[SELECTED TEXT — start]
Although it is well known that administration of the selective β(2)-adrenergic agonist
clenbuterol (CB) protects muscle following
denervation (DEN), the underlying molecular mechanism remains unclear. We report that in vivo treatment with CB (3 mg/kg sc) for 3 days induces antiproteolytic effects in normal and denervated rat soleus muscle via distinct mechanisms. In normal soleus muscle, CB treatment stimulates
protein synthesis, inhibits Ca(2+)-dependent proteolysis, and increases the levels of
calpastatin protein. On the other hand, the administration of CB to DEN rats ameliorates the loss of muscle mass, enhances the rate of
protein synthesis, attenuates hyperactivation of proteasomal and lysosomal proteolysis, and suppresses the transcription of the lysosomal
protease cathepsin L and of atrogin-1/MAFbx and MuRF1, two
ubiquitin (Ub)
ligases involved in
muscle atrophy. These effects were not associated with alterations in either
IGF-I content or Akt phosphorylation levels. In isolated muscles, CB (10(-6) M) treatment significantly attenuated DEN-induced overall proteolysis and upregulation in the
mRNA levels of the Ub
ligases. Similar responses were observed in denervated muscles exposed to 6-BNZ-cAMP (500 μM), a PKA activator. The in vitro addition of
triciribine (10 μM), a selective Akt inhibitor, did not block the inhibitory effects of CB on proteolysis and Ub
ligase mRNA levels. These data indicate that short-term treatment with CB mitigates DEN-induced
atrophy of the soleus muscle through the stimulation of
protein synthesis, downregulation of
cathepsin L and Ub
ligases, and consequent inhibition of lysosomal and proteasomal activities and that these effects are independent of Akt and possibly mediated by the cAMP/PKA signaling pathway.
[SELECTED TEXT — finish]
[STUDY MATERIAL — start]
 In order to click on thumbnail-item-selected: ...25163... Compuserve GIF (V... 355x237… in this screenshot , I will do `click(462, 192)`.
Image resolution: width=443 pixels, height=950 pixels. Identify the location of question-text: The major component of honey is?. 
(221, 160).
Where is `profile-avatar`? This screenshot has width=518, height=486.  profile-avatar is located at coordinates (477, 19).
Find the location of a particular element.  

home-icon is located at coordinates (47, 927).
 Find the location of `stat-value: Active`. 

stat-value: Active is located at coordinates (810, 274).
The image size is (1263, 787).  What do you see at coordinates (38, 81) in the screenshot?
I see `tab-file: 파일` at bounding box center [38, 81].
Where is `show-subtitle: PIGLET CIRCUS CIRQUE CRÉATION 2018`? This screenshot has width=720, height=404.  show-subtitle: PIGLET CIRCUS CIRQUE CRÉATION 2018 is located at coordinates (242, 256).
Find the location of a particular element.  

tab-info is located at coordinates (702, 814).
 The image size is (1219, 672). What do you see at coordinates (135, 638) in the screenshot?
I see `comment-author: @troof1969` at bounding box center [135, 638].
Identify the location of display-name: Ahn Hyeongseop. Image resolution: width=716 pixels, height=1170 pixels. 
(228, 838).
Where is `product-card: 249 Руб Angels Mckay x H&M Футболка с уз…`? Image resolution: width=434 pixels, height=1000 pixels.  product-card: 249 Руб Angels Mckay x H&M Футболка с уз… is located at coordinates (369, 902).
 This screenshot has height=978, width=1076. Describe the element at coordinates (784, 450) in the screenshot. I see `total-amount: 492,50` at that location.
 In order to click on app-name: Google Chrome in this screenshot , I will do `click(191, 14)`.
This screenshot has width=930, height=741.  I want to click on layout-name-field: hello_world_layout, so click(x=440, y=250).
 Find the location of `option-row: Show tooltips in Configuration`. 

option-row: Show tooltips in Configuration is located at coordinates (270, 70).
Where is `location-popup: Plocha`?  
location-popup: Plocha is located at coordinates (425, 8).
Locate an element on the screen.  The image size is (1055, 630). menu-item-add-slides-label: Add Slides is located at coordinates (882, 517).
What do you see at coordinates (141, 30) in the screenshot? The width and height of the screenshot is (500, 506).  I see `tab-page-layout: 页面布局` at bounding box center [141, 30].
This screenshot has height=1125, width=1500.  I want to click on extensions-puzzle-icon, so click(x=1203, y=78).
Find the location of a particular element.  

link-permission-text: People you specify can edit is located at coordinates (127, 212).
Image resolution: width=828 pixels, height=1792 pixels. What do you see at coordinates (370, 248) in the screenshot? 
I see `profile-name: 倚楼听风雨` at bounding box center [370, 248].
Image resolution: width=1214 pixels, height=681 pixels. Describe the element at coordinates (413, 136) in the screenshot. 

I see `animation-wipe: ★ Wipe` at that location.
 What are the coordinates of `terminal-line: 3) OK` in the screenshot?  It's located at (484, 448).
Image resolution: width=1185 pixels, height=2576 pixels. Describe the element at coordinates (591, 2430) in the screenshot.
[STUDY MATERIAL — finish]
- _ACTION ITEM A_: In the clenbuterol abstract, which compound was used as a PKA activator in the denervated muscles?
- _ACTION ITEM B_: Condense the paragraph of the clenbuterol abstract that begins "Although it is well known" into a short bulleted list of its main findings.

- _SOLUTION A_: 6-BNZ-cAMP (500 μM).

- _SOLUTION B_:
- Clenbuterol (CB), a selective β(2)-adrenergic agonist, protects muscle after denervation (DEN), but the mechanism was unclear.
- In rats, CB (3 mg/kg sc) for 3 days reduced protein breakdown in normal and denervated soleus muscle by different mechanisms.
- In normal muscle, CB stimulated protein synthesis, inhibited Ca(2+)-dependent proteolysis, and raised calpastatin protein levels.
- In DEN rats, CB lessened muscle mass loss, increased protein synthesis, reduced overactive proteasomal and lysosomal proteolysis, and suppressed transcription of cathepsin L, atrogin-1/MAFbx and MuRF1.
- These effects were not linked to changes in IGF-I content or Akt phosphorylation.
- In isolated denervated muscles, CB (10(-6) M) reduced overall proteolysis and the rise in Ub ligase mRNA. The PKA activator 6-BNZ-cAMP (500 μM) had similar effects.
- The Akt inhibitor triciribine (10 μM) did not block CB's effects.
- Conclusion: short-term CB limits DEN-induced soleus atrophy by stimulating protein synthesis and downregulating cathepsin L and Ub ligases, which inhibits lysosomal and proteasomal activity. These effects are independent of Akt and possibly mediated by cAMP/PKA signaling.